The SEC required broker dealers to file information with “Nationally Recognized Municipal Securities Information Repositories” known as NRMSIRs. The MSRB proposed that it serve as a single NRMSIR on behalf of the industry, but issuers, retaining their long-standing suspicion of the MSRB’s motives, rejected the offer.
Instead, the industry established multiple private repositories (the NRMSIRs) and state repositories (SIDs) that funneled information to the MSRB’s Continuing Disclosure Information system (CDI). The arrangement proved as ungainly as the flurry of abbreviations, but the SEC approved the structure, anticipating that in time issuers would accept a single repository. Broker-dealers only had to file with one repository, and each did things differently. Primary documents were often not linked to continuing disclosure and some materials were misfiled. By 1999, the SEC was convinced that the system had “not resulted in complete and comprehensive disclosure.” 28 In 2000, the MSRB offered to set up an optional system of electronic submissions, but again issuers pushed back.
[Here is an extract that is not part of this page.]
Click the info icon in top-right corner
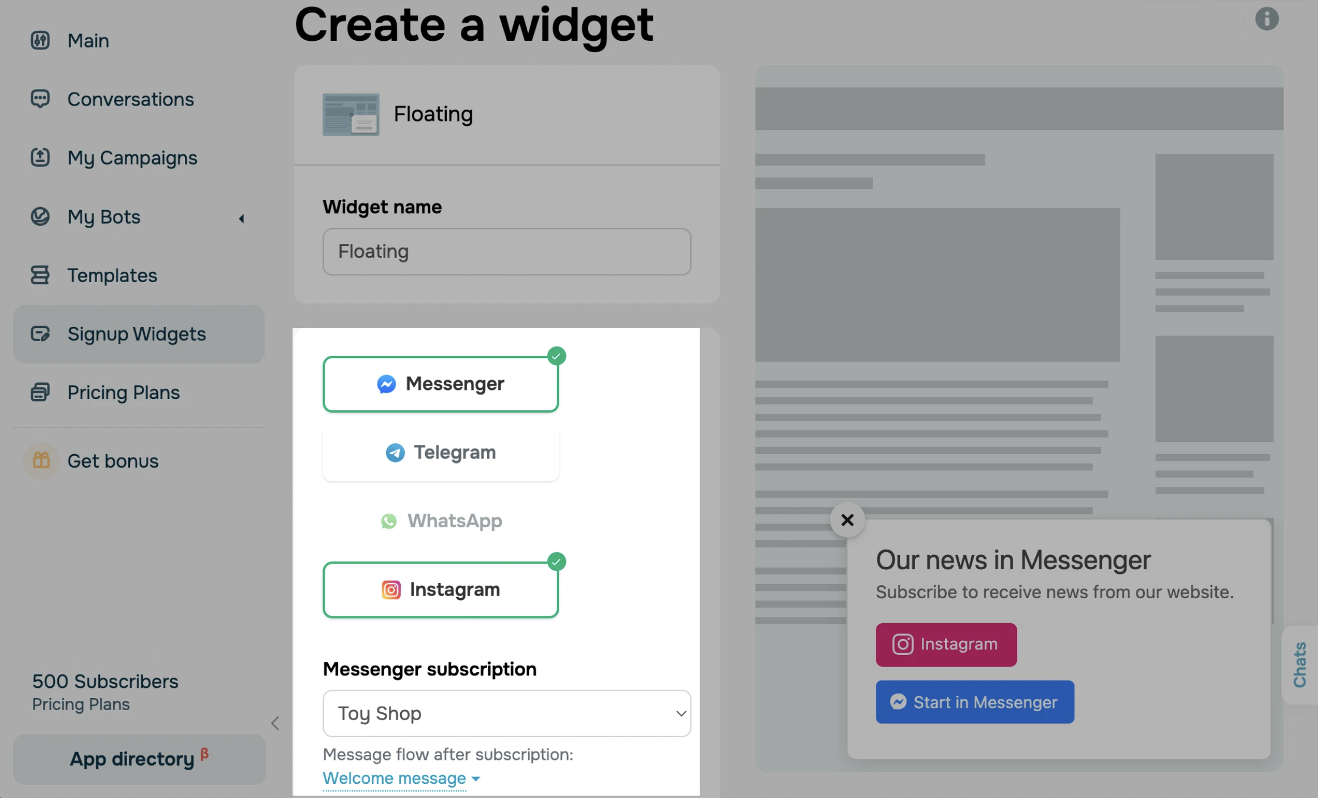 pos(1266,19)
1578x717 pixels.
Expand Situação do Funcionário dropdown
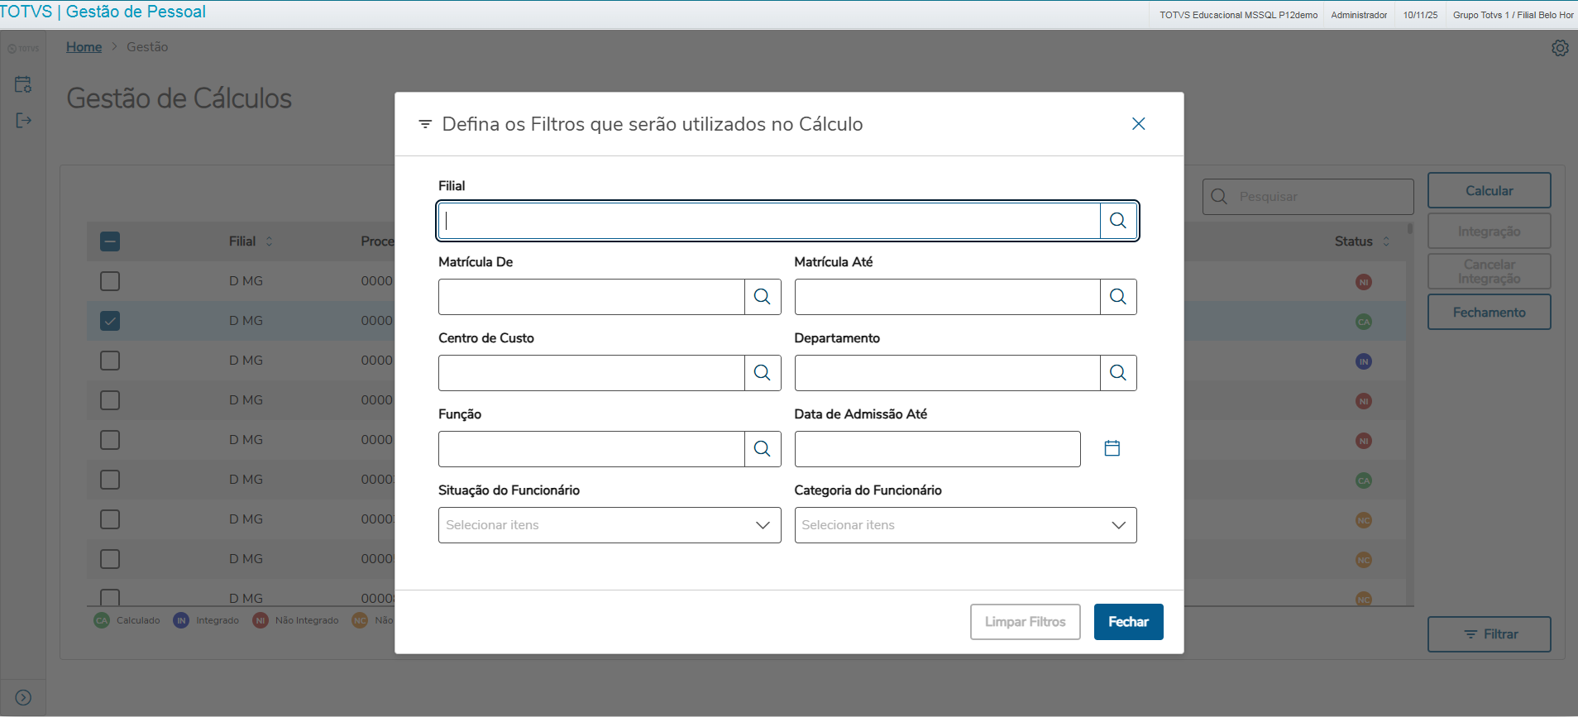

As its boardroom was not the best place to achieve consensus, the MSRB created a parallel entity in 2001, bringing together representatives of 18 groups covering the entire municipal market. A day and a half of open-ended discussion led to identification of one area where real progress could be made: secondary market disclosure. The group, dubbed the “Muni Council,” continued to meet without the MSRB; “it was the group itself that determined that there might be more open, more free conversation without a regulator in the room.” 29
Everyone realized that technology would be the key to efficient disclosure; during the next few years, the building blocks of an efficient system were put into place. In 2002, the MSRB launched a system named eOS, for electronic official statement submission system, which allowed broker-dealers to submit digital versions of the official statement. The next year, eOS could provide “T+1,” or day after trade information. But there were still two problems with the approach: eOS was not publicly available and the SEC still required hard copy disclosure documents.
In 2004, the SEC approved the streamlining of the NRMSIR system. Under arrangements developed by the Muni Council, the Municipal Advisory Council of Texas agreed to serve as a “Central Post Office” for all information sent to the three remaining (down from nine) NRMSIRs. It was an improvement, but still inadequate. The MSRB tested a better model the next year, putting real-time pricing - within 15 minutes - up on the website of The Bond Market Association, proving the effectiveness of electronic delivery.
Another barrier to a full-fledged electronic system fell in 2006 when the SEC’s “Access Equals Delivery” concept release gave a green light to electronic disclosure. By then, the Muni Council had fully envisioned a centralized electronic disclosure system but could not develop or host it. The MSRB put out a concept release signaling that, once again, it was prepared to take responsibility if the industry was willing to cede it.
(27) Mysack, Encyclopedia of Municipal Bonds, 56.
(28) Hildreth and Zorn, “The Evolution of the State and Local Government Municipal Debt Market,” 146.